# SOURCE DATA:
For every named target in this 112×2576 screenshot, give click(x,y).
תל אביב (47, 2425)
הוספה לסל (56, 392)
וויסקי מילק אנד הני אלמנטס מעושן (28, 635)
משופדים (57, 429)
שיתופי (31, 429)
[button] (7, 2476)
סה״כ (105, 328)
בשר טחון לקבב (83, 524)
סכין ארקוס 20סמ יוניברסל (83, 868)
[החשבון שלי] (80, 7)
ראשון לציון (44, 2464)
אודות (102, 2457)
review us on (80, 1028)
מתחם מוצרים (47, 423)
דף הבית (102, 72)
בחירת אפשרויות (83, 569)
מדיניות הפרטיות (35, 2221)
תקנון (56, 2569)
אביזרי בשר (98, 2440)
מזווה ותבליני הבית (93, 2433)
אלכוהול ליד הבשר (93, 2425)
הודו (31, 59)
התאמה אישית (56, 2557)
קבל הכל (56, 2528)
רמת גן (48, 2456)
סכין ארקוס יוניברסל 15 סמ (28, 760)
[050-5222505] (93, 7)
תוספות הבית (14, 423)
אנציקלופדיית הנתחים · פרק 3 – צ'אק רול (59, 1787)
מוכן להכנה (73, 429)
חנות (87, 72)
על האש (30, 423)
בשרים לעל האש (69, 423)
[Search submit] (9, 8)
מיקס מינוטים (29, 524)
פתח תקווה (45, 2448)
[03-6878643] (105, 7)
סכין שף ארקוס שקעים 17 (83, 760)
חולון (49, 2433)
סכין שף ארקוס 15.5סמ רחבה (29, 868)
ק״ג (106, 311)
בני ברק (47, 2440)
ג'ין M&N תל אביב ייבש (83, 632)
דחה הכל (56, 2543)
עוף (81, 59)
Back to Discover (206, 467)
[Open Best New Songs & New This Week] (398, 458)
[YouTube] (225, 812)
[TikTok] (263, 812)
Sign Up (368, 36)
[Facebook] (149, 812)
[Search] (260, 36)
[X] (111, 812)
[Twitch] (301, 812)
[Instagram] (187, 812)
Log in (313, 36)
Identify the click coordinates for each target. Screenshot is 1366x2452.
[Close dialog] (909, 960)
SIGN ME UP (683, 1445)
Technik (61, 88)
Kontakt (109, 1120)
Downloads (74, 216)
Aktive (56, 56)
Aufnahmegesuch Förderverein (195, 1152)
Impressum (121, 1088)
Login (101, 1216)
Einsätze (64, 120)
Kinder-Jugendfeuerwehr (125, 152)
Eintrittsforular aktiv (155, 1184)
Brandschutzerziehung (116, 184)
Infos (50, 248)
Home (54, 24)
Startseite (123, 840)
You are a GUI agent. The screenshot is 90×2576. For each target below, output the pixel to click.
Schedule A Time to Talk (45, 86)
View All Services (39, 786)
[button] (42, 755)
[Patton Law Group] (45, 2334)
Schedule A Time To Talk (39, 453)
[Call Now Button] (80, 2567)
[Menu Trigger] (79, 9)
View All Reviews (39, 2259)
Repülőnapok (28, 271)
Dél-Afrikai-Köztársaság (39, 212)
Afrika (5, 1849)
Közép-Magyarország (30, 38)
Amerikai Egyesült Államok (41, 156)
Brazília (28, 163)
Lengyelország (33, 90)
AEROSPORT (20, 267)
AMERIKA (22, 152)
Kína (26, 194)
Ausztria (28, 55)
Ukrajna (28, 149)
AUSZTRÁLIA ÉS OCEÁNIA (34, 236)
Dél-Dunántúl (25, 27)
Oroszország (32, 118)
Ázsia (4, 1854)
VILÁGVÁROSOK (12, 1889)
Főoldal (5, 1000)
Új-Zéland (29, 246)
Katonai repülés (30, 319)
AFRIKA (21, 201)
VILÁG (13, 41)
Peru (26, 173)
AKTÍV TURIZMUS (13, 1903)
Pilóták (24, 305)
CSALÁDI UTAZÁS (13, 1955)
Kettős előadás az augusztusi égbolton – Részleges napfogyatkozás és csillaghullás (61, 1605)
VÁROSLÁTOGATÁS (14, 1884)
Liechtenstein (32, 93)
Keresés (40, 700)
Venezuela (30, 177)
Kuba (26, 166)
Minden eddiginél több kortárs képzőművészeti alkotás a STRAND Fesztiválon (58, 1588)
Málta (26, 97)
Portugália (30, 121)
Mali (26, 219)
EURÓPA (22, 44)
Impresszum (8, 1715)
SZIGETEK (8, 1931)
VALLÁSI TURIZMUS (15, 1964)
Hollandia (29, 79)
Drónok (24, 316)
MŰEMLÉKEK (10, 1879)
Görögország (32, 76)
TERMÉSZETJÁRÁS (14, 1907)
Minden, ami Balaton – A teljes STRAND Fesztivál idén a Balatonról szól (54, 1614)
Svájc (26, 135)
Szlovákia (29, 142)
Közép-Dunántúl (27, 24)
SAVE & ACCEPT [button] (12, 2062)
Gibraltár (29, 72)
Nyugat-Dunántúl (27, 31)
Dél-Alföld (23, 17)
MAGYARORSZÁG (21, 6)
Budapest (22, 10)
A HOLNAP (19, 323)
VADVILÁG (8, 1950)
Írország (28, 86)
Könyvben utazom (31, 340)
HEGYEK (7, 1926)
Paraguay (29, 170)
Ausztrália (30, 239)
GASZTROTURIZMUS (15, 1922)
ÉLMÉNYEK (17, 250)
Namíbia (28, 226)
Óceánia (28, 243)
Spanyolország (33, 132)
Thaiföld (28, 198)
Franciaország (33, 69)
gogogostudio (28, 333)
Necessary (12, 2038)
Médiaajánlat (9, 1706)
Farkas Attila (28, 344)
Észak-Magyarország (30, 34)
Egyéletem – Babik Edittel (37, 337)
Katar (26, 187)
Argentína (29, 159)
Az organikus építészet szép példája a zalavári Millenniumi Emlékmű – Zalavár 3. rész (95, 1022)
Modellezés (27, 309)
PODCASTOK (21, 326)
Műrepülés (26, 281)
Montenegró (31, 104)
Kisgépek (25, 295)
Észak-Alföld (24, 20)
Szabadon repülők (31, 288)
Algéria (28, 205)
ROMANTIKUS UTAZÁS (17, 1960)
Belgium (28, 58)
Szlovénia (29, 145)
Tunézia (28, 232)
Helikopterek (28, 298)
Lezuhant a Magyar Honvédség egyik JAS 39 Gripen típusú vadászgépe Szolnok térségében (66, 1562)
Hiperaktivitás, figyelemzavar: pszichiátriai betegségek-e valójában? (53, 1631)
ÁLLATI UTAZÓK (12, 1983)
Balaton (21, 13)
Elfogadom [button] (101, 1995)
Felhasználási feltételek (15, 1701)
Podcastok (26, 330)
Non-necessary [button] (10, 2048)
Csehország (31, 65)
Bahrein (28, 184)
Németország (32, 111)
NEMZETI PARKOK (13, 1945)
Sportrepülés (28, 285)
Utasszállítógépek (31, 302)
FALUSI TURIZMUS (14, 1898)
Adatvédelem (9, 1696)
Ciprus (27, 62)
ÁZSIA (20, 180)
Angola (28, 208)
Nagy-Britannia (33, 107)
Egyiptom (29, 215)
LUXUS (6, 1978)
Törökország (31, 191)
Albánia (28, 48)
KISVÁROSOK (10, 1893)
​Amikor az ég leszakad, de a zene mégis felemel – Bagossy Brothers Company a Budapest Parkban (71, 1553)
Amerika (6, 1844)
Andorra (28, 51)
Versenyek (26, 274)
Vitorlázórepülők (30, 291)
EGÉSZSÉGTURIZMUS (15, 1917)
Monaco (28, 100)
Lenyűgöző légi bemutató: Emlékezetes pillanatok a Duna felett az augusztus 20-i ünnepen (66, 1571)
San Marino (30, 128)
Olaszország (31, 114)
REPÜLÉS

# PROBLEM DETAILS:
All lines above should be output verbatim.

# ANSWER:
For every named target in this 112×2576 screenshot, give click(x,y).
תל אביב (47, 2425)
הוספה לסל (56, 392)
וויסקי מילק אנד הני אלמנטס מעושן (28, 635)
משופדים (57, 429)
שיתופי (31, 429)
[button] (7, 2476)
סה״כ (105, 328)
בשר טחון לקבב (83, 524)
סכין ארקוס 20סמ יוניברסל (83, 868)
[החשבון שלי] (80, 7)
ראשון לציון (44, 2464)
אודות (102, 2457)
review us on (80, 1028)
מתחם מוצרים (47, 423)
דף הבית (102, 72)
בחירת אפשרויות (83, 569)
מדיניות הפרטיות (35, 2221)
תקנון (56, 2569)
אביזרי בשר (98, 2440)
מזווה ותבליני הבית (93, 2433)
אלכוהול ליד הבשר (93, 2425)
הודו (31, 59)
התאמה אישית (56, 2557)
קבל הכל (56, 2528)
רמת גן (48, 2456)
סכין ארקוס יוניברסל 15 סמ (28, 760)
[050-5222505] (93, 7)
תוספות הבית (14, 423)
אנציקלופדיית הנתחים · פרק 3 – צ'אק רול (59, 1787)
מוכן להכנה (73, 429)
חנות (87, 72)
על האש (30, 423)
בשרים לעל האש (69, 423)
[Search submit] (9, 8)
מיקס מינוטים (29, 524)
פתח תקווה (45, 2448)
[03-6878643] (105, 7)
סכין שף ארקוס שקעים 17 (83, 760)
חולון (49, 2433)
סכין שף ארקוס 15.5סמ רחבה (29, 868)
ק״ג (106, 311)
בני ברק (47, 2440)
ג'ין M&N תל אביב ייבש (83, 632)
דחה הכל (56, 2543)
עוף (81, 59)
Back to Discover (206, 467)
[Open Best New Songs & New This Week] (398, 458)
[YouTube] (225, 812)
[TikTok] (263, 812)
Sign Up (368, 36)
[Facebook] (149, 812)
[Search] (260, 36)
[X] (111, 812)
[Twitch] (301, 812)
[Instagram] (187, 812)
Log in (313, 36)
Identify the click coordinates for each target. Screenshot is 1366x2452.
[Close dialog] (909, 960)
SIGN ME UP (683, 1445)
Technik (61, 88)
Kontakt (109, 1120)
Downloads (74, 216)
Aktive (56, 56)
Aufnahmegesuch Förderverein (195, 1152)
Impressum (121, 1088)
Login (101, 1216)
Einsätze (64, 120)
Kinder-Jugendfeuerwehr (125, 152)
Eintrittsforular aktiv (155, 1184)
Brandschutzerziehung (116, 184)
Infos (50, 248)
Home (54, 24)
Startseite (123, 840)
You are a GUI agent. The screenshot is 90×2576. For each target below, output the pixel to click.
Schedule A Time to Talk (45, 86)
View All Services (39, 786)
[button] (42, 755)
[Patton Law Group] (45, 2334)
Schedule A Time To Talk (39, 453)
[Call Now Button] (80, 2567)
[Menu Trigger] (79, 9)
View All Reviews (39, 2259)
Repülőnapok (28, 271)
Dél-Afrikai-Köztársaság (39, 212)
Afrika (5, 1849)
Közép-Magyarország (30, 38)
Amerikai Egyesült Államok (41, 156)
Brazília (28, 163)
Lengyelország (33, 90)
AEROSPORT (20, 267)
AMERIKA (22, 152)
Kína (26, 194)
Ausztria (28, 55)
Ukrajna (28, 149)
AUSZTRÁLIA ÉS OCEÁNIA (34, 236)
Dél-Dunántúl (25, 27)
Oroszország (32, 118)
Ázsia (4, 1854)
VILÁGVÁROSOK (12, 1889)
Főoldal (5, 1000)
Új-Zéland (29, 246)
Katonai repülés (30, 319)
AFRIKA (21, 201)
VILÁG (13, 41)
Peru (26, 173)
AKTÍV TURIZMUS (13, 1903)
Pilóták (24, 305)
CSALÁDI UTAZÁS (13, 1955)
Kettős előadás az augusztusi égbolton – Részleges napfogyatkozás és csillaghullás (61, 1605)
VÁROSLÁTOGATÁS (14, 1884)
Liechtenstein (32, 93)
Keresés (40, 700)
Venezuela (30, 177)
Kuba (26, 166)
Minden eddiginél több kortárs képzőművészeti alkotás a STRAND Fesztiválon (58, 1588)
Málta (26, 97)
Portugália (30, 121)
Mali (26, 219)
EURÓPA (22, 44)
Impresszum (8, 1715)
SZIGETEK (8, 1931)
VALLÁSI TURIZMUS (15, 1964)
Hollandia (29, 79)
Drónok (24, 316)
MŰEMLÉKEK (10, 1879)
Görögország (32, 76)
TERMÉSZETJÁRÁS (14, 1907)
Minden, ami Balaton – A teljes STRAND Fesztivál idén a Balatonról szól (54, 1614)
Svájc (26, 135)
Szlovákia (29, 142)
Közép-Dunántúl (27, 24)
SAVE & ACCEPT [button] (12, 2062)
Gibraltár (29, 72)
Nyugat-Dunántúl (27, 31)
Dél-Alföld (23, 17)
MAGYARORSZÁG (21, 6)
Budapest (22, 10)
A HOLNAP (19, 323)
VADVILÁG (8, 1950)
Írország (28, 86)
Könyvben utazom (31, 340)
HEGYEK (7, 1926)
Paraguay (29, 170)
Ausztrália (30, 239)
GASZTROTURIZMUS (15, 1922)
ÉLMÉNYEK (17, 250)
Namíbia (28, 226)
Óceánia (28, 243)
Spanyolország (33, 132)
Thaiföld (28, 198)
Franciaország (33, 69)
gogogostudio (28, 333)
Necessary (12, 2038)
Médiaajánlat (9, 1706)
Farkas Attila (28, 344)
Észak-Magyarország (30, 34)
Egyéletem – Babik Edittel (37, 337)
Katar (26, 187)
Argentína (29, 159)
Az organikus építészet szép példája a zalavári Millenniumi Emlékmű – Zalavár 3. rész (95, 1022)
Modellezés (27, 309)
PODCASTOK (21, 326)
Műrepülés (26, 281)
Montenegró (31, 104)
Kisgépek (25, 295)
Észak-Alföld (24, 20)
Szabadon repülők (31, 288)
Algéria (28, 205)
ROMANTIKUS UTAZÁS (17, 1960)
Belgium (28, 58)
Szlovénia (29, 145)
Tunézia (28, 232)
Helikopterek (28, 298)
Lezuhant a Magyar Honvédség egyik JAS 39 Gripen típusú vadászgépe Szolnok térségében (66, 1562)
Hiperaktivitás, figyelemzavar: pszichiátriai betegségek-e valójában? (53, 1631)
ÁLLATI UTAZÓK (12, 1983)
Balaton (21, 13)
Elfogadom [button] (101, 1995)
Felhasználási feltételek (15, 1701)
Podcastok (26, 330)
Non-necessary [button] (10, 2048)
Csehország (31, 65)
Bahrein (28, 184)
Németország (32, 111)
NEMZETI PARKOK (13, 1945)
Sportrepülés (28, 285)
Utasszállítógépek (31, 302)
FALUSI TURIZMUS (14, 1898)
Adatvédelem (9, 1696)
Ciprus (27, 62)
ÁZSIA (20, 180)
Angola (28, 208)
Nagy-Britannia (33, 107)
Egyiptom (29, 215)
LUXUS (6, 1978)
Törökország (31, 191)
Albánia (28, 48)
KISVÁROSOK (10, 1893)
​Amikor az ég leszakad, de a zene mégis felemel – Bagossy Brothers Company a Budapest Parkban (71, 1553)
Amerika (6, 1844)
Andorra (28, 51)
Versenyek (26, 274)
Vitorlázórepülők (30, 291)
EGÉSZSÉGTURIZMUS (15, 1917)
Monaco (28, 100)
Lenyűgöző légi bemutató: Emlékezetes pillanatok a Duna felett az augusztus 20-i ünnepen (66, 1571)
San Marino (30, 128)
Olaszország (31, 114)
REPÜLÉS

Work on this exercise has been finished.